--- SUPPLIED RECORDS Enclosed Below ---
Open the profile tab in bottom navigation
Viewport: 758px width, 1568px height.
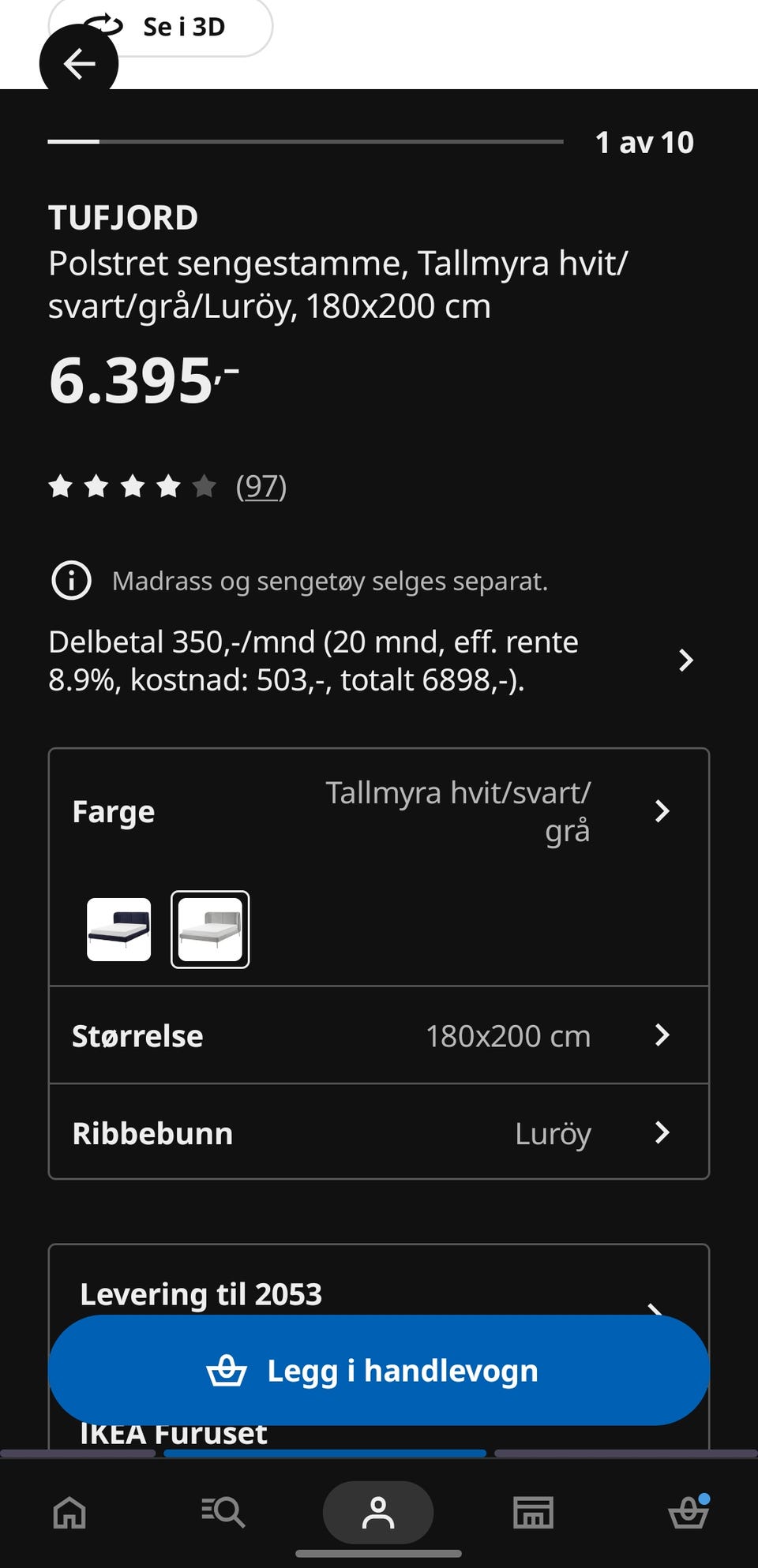click(x=378, y=1513)
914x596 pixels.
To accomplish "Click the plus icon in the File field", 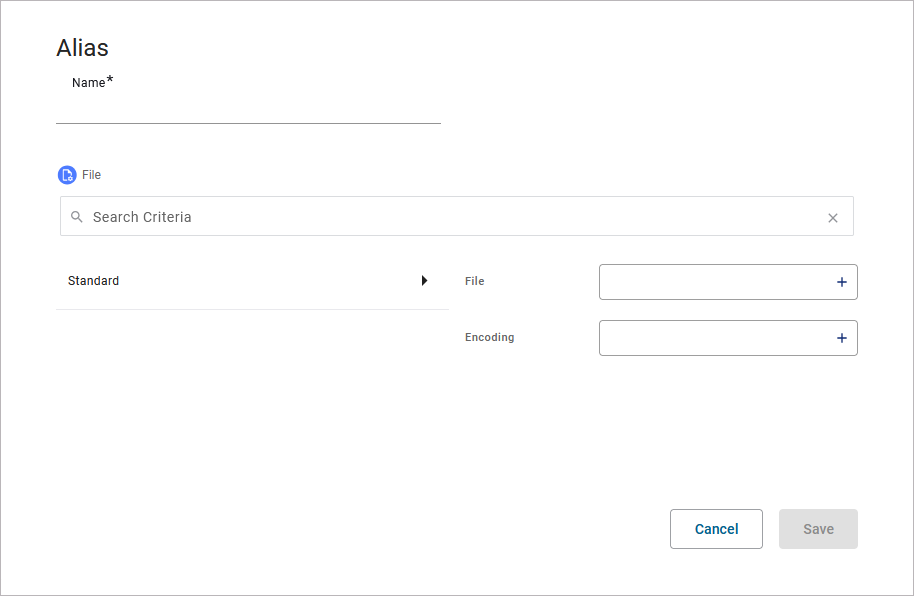I will click(x=842, y=283).
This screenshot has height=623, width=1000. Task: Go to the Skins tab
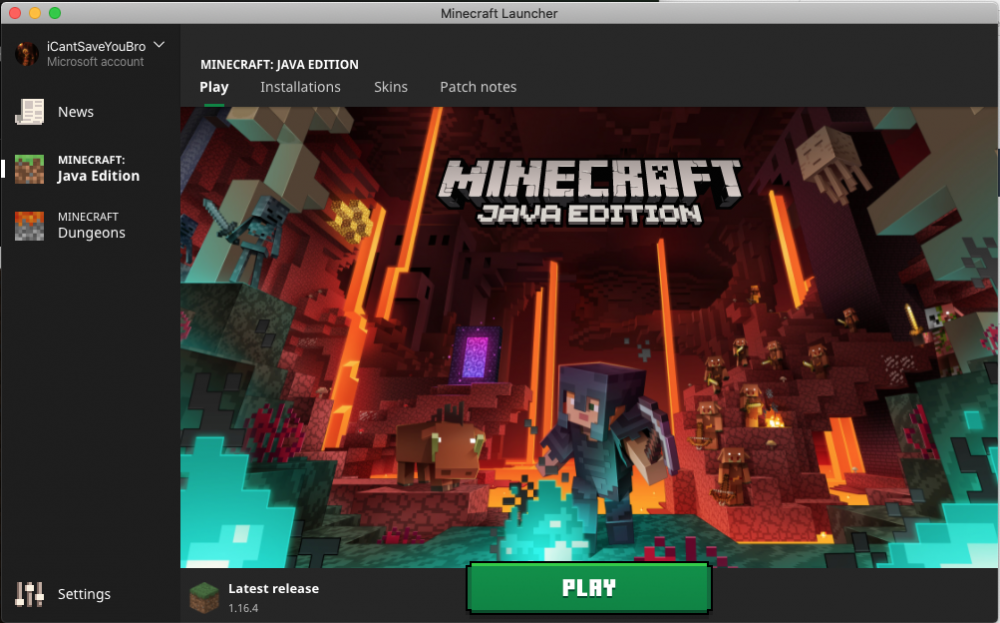(x=391, y=87)
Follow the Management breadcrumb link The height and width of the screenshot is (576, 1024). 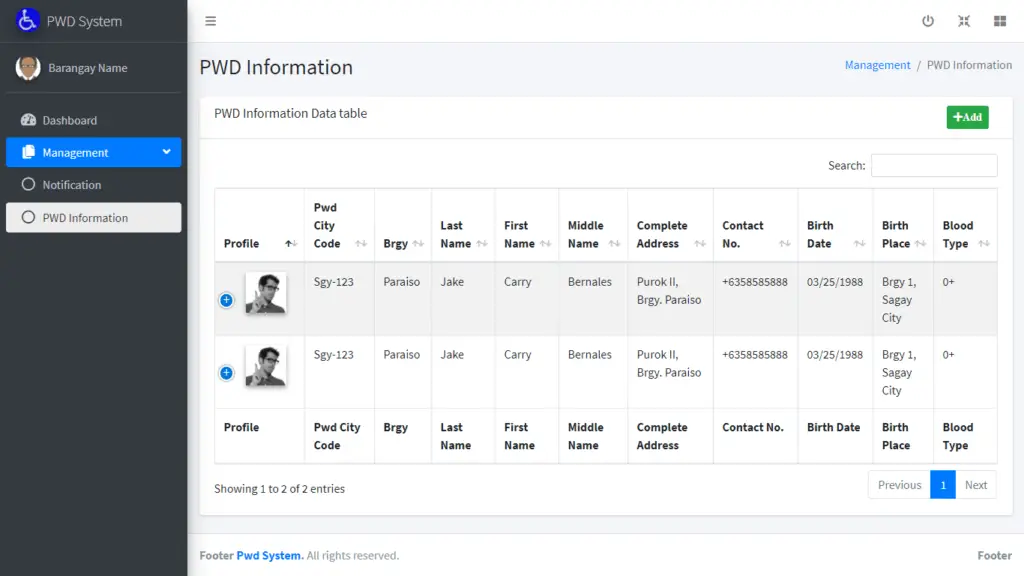click(x=877, y=64)
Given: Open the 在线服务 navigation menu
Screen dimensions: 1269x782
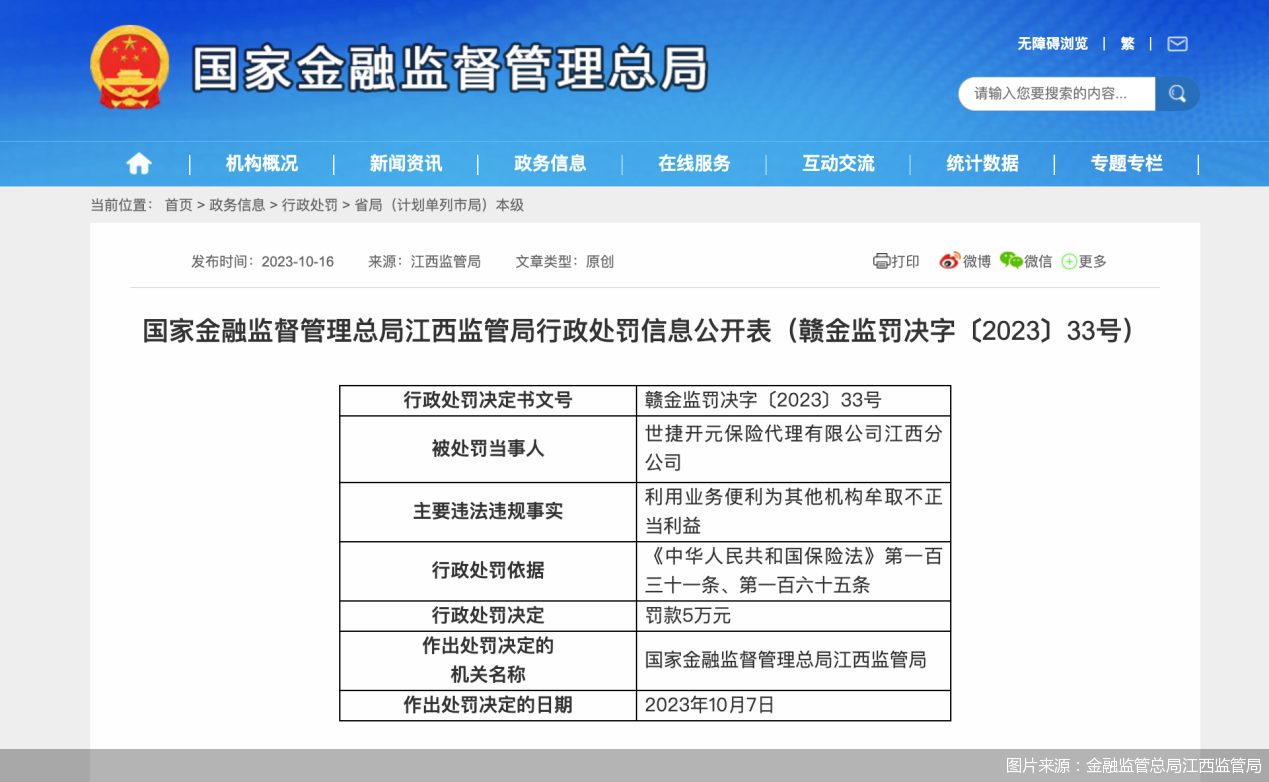Looking at the screenshot, I should pyautogui.click(x=695, y=163).
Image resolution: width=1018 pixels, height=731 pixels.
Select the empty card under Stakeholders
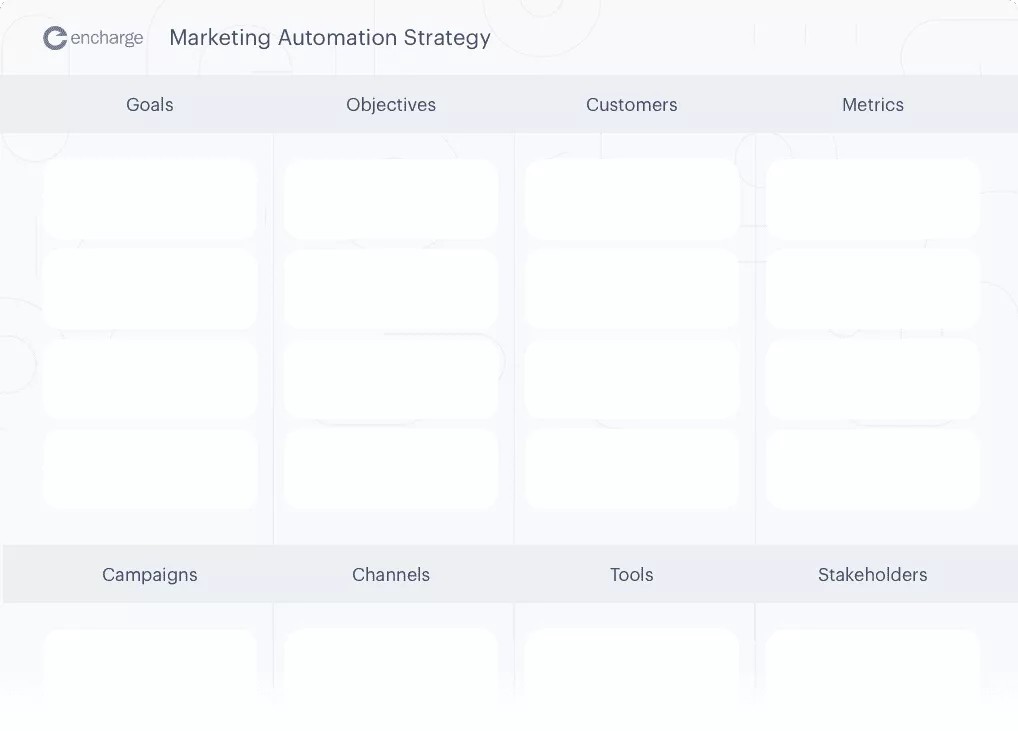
--- End of Enclosed SUPPLIED RECORDS ---
### WORK TO COMPLETE
The number of lines in the data that hold "Open" is all that should be given.

### RESPONSE
2